The meaning of suffering

The article by Professor Huda and the letter by Professor Prakash focus on the crucial issue of meaning in suffering. This topic could be addressed similarly by many if not all people with varying degrees of insight, lived experience and expertise. We happen to be doctors and in fact psychiatrists, so what can we bring to the table? First, I would say we have to do our jobs! We are doctors whose job is to bring healing, alleviate pain and suffering, and help people to come to terms with their illness and its impact on their lives and possibly what it means to them. To focus on meaning in suffering may be more appropriate for close friends, family or pastors. A person's world view, belief system and social support network largely determine what they consider to be the meaning, cause or message of illness. Psychiatrists who prioritise the meaning aspect and do not treat the illness may not be providing the service they are qualified for and paid to do. Undoubtedly, understanding why suffering is happening can mitigate anguish, confusion and resentment (to mention a few reactions), and as such, insofar as it is within our job spec, we should facilitate this. However, referral to a pastor, friend or confidante may be more appropriate. The humanity, compassion and empathy, and clinical professional skill of the doctor may be our best combination to bring healing to a suffering person.
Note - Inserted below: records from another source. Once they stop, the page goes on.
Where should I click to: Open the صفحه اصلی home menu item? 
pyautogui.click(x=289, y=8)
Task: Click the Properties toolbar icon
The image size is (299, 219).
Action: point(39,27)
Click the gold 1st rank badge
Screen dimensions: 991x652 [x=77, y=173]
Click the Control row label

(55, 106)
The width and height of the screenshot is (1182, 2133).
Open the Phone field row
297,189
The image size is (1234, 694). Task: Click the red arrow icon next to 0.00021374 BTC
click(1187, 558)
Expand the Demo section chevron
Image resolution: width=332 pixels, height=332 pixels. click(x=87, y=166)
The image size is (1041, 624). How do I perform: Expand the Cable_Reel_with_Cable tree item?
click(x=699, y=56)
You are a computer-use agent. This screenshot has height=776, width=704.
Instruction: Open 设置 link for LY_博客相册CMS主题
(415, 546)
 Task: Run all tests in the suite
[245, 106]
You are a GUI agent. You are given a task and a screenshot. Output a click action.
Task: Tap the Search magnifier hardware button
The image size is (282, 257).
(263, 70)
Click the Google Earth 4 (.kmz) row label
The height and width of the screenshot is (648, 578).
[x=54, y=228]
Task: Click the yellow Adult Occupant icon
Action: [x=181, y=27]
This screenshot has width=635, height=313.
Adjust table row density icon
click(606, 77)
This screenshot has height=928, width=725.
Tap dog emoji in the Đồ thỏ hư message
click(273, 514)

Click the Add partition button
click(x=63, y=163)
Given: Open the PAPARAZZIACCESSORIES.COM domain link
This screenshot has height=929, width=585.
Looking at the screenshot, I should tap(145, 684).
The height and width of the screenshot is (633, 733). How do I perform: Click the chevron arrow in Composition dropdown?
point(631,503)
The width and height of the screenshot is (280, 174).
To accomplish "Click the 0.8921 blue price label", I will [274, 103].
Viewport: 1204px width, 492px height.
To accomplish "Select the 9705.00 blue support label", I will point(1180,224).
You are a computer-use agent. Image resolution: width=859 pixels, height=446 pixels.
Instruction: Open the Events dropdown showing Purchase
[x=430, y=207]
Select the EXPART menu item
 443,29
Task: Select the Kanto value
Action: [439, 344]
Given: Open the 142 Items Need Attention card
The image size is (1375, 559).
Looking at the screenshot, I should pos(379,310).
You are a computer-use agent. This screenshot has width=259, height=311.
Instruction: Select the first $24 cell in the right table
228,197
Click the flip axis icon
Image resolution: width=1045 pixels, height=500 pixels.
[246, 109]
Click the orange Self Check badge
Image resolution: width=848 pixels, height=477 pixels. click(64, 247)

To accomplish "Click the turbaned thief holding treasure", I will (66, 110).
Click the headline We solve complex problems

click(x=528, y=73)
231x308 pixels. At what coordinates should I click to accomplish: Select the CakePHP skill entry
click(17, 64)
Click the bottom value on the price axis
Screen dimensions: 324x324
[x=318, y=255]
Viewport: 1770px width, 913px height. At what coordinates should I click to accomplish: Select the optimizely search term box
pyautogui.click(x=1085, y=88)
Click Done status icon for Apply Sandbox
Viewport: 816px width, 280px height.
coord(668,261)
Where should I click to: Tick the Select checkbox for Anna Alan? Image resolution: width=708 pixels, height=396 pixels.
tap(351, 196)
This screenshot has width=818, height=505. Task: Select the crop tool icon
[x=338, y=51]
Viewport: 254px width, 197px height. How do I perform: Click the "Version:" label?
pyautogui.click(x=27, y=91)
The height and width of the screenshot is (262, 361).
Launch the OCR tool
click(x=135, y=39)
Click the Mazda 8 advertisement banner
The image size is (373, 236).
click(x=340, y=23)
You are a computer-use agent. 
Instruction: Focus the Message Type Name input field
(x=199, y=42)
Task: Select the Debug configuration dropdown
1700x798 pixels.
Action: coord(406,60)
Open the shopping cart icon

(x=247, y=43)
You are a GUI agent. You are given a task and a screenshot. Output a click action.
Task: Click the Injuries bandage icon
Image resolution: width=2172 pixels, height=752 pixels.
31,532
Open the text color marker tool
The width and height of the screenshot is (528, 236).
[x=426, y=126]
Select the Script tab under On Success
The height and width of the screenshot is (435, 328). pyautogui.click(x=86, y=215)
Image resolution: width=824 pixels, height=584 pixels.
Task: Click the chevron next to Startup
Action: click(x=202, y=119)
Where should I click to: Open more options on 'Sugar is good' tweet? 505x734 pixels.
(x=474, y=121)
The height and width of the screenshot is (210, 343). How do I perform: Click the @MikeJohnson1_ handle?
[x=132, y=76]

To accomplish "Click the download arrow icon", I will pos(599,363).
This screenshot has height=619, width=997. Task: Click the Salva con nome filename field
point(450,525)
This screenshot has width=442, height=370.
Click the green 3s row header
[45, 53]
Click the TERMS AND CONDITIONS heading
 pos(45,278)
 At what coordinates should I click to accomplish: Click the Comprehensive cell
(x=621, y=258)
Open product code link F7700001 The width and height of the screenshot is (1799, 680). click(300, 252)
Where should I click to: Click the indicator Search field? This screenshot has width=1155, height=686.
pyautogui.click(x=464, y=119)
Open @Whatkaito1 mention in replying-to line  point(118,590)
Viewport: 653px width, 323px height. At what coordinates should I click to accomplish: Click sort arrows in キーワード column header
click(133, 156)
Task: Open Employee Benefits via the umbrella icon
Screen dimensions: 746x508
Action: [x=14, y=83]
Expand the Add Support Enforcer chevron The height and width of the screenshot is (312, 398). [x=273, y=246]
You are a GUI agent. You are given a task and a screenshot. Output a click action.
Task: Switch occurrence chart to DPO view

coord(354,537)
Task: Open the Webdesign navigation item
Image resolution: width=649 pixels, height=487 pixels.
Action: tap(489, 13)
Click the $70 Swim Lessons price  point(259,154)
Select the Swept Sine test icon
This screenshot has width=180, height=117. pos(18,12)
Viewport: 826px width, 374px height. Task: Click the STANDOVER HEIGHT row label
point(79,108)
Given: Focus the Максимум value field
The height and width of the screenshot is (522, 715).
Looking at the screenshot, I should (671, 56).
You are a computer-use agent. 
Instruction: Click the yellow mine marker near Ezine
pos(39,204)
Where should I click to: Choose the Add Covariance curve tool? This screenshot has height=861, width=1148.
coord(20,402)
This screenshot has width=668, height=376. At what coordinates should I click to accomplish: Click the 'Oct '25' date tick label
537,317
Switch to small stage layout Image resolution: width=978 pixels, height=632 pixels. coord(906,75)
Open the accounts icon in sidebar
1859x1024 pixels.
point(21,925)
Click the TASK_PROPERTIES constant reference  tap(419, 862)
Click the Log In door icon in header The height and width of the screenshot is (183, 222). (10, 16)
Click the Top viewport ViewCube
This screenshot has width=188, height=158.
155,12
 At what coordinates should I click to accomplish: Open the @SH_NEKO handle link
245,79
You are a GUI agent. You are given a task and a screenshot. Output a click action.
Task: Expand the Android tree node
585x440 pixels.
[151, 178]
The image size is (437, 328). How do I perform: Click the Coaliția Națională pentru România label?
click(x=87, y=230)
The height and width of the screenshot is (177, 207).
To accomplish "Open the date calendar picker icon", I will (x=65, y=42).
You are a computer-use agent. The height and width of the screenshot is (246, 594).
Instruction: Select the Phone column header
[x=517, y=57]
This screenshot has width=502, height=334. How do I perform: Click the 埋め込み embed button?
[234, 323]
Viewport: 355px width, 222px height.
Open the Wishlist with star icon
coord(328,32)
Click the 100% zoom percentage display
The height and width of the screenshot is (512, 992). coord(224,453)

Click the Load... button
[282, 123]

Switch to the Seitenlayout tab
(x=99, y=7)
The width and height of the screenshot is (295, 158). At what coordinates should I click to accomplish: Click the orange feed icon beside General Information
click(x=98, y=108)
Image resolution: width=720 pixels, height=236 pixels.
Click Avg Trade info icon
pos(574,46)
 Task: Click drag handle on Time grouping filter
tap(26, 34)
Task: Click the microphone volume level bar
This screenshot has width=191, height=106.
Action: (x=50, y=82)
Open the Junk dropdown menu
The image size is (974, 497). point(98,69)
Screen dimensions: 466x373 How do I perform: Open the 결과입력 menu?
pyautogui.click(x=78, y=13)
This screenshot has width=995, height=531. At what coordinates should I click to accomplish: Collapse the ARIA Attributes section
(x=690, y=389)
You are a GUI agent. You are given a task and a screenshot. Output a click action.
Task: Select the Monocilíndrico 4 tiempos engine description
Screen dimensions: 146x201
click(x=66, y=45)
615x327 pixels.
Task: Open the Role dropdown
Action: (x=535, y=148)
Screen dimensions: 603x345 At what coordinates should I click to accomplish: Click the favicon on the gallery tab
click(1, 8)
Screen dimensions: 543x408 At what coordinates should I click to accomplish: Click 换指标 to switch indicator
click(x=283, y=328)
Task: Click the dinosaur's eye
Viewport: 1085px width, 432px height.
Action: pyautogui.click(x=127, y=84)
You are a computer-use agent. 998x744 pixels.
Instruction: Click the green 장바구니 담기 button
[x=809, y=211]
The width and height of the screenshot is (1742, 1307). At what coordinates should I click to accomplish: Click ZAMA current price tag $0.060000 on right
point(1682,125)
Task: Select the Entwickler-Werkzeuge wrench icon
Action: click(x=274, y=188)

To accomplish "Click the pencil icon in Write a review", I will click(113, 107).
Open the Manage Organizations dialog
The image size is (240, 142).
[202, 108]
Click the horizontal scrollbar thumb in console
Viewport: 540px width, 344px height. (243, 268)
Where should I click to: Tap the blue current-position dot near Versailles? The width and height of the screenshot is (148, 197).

To overfocus on the supportive, meaningful side to the neglect of the doctor's role in curing and treating illness would be detrimental to our profession. First, we are psychiatrists with a definite job spec; then, we are humans with empathy and compassion and expertise to support our curing role; and, finally, we are learners deepening our own grasp of suffering and its causes and cures from the example of our patients. I congratulate both authors and also strive to tease out where the golden mean lies in this very human drama.